◆ Text excerpt ◆
Last week on an oh-so-early Monday morning we climbed into the car and headed to the airport to catch a plane for Palm Springs, California. Around this time of year in Seattle we all start really craving sunshine and last year I promised myself that a break was in order, so after the holidays we just scheduled it and put aside all the questions about work and if it was even possible to leave for four whole days– and just left. Now I’ll be the first to admit that it took me a while to get into the groove of vacation and to not be sneaking in emails and worrying about business contracts and granola orders. But on Day 3 a funny thing happened: I started to feel as if I’d just finished a really good yoga class … but that feeling lasted all day long. Hello, vacation! How I missed you.
An unusually large concentration of our friends have visited Palm Springs this year and I was a little skeptical that it would feel overly fancy (think tight white pants and metallic sandals) but it was actually quite the opposite — or at least our experience was. We stayed at the Ace Hotel and had a room with a little patio that was perfect for early morning coffee drinking and late night star gazing. There were a lot of young families and it was surprisingly mellow. Our days were filled with lots of reading and strolling, some riding into town on bikes and sharing milkshakes. There may have been an 11 a.m. Negroni at some point which I was pretty delighted by.
The photo above and below were taken on our jaunt to Joshua Tree, where we spent a day ambling about rocks and dusty trails filled with other-worldy cactus, Joshua trees and windy vistas. On our drive home we stopped at Shield’s Date Garden where I snatched up a jar of date butter and some blonde dates which are, apparently, a variety that Shields cultivated themselves. While there, we shared a date shake and sampled just about every date known to man.
Beyond Joshua Tree and biking into town, we largely stayed by the pool and read — with breaks to wander to King’s Highway, the hotel restaurant, for a meal (two words: kale salad!). I realized about halfway into the trip that one of the things I loved about Palm Springs is there’s not a whole lot to cram in and do or see. Often when I travel I feel a bit of urgency to get to the newest restaurant or see the sights that friends have talked about — that ‘you must see this before you come home’ scenario. And that type of travel often feels rushed and frenetic and not all that restful, really. But in Palm Springs that doesn’t seem to exist. To be honest, we found most of the food in town to be underwhelming and were perfectly content sitting outside and reading and napping for a large part of the day.

◆ Rows ◆
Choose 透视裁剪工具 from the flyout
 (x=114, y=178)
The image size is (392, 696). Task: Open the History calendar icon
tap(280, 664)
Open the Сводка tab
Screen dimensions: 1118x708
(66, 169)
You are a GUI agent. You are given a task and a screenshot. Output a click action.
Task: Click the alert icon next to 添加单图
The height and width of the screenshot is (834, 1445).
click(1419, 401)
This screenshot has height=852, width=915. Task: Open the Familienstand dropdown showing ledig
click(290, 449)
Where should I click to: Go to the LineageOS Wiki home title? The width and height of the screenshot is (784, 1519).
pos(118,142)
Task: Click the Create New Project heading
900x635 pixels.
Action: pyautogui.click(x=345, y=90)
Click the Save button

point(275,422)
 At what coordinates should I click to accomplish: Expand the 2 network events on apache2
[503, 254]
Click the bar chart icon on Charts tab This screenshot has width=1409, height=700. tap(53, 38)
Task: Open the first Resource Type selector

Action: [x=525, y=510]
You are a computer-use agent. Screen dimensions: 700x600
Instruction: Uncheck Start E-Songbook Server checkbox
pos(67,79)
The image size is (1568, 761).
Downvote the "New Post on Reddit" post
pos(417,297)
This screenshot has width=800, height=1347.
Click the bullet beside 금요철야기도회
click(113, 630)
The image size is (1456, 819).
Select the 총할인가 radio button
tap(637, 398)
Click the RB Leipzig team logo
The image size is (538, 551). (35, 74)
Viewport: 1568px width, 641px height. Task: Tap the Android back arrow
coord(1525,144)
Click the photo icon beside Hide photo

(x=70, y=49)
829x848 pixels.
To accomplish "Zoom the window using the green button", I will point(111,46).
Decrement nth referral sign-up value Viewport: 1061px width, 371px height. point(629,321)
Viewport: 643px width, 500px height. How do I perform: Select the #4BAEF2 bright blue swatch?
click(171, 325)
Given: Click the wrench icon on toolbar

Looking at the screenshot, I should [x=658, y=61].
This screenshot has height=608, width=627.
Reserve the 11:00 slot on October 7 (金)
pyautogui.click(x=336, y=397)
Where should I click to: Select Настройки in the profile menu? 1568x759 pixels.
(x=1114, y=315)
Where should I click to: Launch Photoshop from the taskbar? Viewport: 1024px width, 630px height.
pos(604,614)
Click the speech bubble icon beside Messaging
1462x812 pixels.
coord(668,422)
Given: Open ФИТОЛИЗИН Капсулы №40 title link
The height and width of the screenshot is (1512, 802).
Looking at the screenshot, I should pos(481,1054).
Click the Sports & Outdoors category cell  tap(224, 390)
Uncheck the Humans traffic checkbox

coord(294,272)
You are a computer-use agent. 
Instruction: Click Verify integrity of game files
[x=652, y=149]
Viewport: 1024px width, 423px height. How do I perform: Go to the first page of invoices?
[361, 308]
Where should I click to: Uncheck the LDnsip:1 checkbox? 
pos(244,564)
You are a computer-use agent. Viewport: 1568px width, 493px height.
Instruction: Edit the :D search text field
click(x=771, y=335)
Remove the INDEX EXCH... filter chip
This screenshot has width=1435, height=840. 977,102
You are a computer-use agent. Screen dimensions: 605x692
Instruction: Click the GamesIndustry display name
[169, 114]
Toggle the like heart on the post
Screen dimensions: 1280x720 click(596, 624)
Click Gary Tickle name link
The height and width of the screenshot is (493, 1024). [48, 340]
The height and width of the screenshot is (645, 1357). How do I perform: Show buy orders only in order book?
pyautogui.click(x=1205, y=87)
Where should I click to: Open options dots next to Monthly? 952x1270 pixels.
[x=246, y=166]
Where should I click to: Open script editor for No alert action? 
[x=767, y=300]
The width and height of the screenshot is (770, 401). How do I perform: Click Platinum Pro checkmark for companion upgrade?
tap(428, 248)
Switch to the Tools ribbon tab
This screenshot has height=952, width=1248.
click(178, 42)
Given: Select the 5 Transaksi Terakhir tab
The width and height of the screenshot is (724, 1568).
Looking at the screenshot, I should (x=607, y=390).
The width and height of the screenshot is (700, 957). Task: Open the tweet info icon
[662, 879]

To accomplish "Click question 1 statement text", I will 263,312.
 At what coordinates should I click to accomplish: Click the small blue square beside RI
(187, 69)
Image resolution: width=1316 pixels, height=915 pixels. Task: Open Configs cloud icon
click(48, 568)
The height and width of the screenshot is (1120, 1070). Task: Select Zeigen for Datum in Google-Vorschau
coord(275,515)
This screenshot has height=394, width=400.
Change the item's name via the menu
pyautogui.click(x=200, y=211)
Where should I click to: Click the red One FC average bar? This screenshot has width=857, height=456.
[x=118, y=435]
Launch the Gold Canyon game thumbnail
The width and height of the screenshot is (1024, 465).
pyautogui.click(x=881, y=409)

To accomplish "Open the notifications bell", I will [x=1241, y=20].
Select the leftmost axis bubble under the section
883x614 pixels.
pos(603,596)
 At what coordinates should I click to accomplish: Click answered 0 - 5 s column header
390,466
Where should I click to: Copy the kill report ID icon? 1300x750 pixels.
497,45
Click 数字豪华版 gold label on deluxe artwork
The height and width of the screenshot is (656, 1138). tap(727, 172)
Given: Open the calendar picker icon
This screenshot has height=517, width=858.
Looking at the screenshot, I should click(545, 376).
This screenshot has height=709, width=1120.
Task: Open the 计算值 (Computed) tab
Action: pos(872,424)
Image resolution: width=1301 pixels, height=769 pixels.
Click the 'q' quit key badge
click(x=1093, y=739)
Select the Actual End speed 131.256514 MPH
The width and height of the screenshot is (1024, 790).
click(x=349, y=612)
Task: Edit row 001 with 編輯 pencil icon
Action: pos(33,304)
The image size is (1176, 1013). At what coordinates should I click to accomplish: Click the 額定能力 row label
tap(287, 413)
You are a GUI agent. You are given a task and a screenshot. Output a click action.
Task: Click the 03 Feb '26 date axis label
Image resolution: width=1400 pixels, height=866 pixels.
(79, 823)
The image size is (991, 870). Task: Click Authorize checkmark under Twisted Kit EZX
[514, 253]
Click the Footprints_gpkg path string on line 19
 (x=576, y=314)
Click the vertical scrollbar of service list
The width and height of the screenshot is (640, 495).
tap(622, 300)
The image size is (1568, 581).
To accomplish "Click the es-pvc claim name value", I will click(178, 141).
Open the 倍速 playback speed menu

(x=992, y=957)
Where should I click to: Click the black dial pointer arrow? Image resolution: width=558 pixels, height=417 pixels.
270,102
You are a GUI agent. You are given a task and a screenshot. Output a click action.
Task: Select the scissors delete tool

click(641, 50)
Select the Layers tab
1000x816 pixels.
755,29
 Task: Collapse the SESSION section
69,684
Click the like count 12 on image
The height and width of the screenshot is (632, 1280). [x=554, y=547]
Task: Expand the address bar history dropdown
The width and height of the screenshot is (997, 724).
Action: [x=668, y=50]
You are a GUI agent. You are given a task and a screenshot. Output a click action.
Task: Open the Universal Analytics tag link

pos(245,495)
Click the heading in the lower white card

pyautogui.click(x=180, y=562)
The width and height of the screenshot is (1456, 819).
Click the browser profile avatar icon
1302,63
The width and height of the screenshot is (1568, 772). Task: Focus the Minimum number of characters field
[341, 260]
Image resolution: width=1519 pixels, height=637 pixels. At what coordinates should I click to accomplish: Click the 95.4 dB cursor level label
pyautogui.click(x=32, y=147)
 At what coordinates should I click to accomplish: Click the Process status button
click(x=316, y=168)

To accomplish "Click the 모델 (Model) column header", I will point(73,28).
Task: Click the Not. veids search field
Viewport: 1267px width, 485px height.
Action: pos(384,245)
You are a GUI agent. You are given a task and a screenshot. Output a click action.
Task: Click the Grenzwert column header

◆ Aim of the task ◆
From the Palm Springs travel text, list every named place the writer stayed at or visited while in the Palm Springs area.

◆ Complete response ◆
- Ace Hotel
- Joshua Tree
- Shield's Date Garden
- King's Highway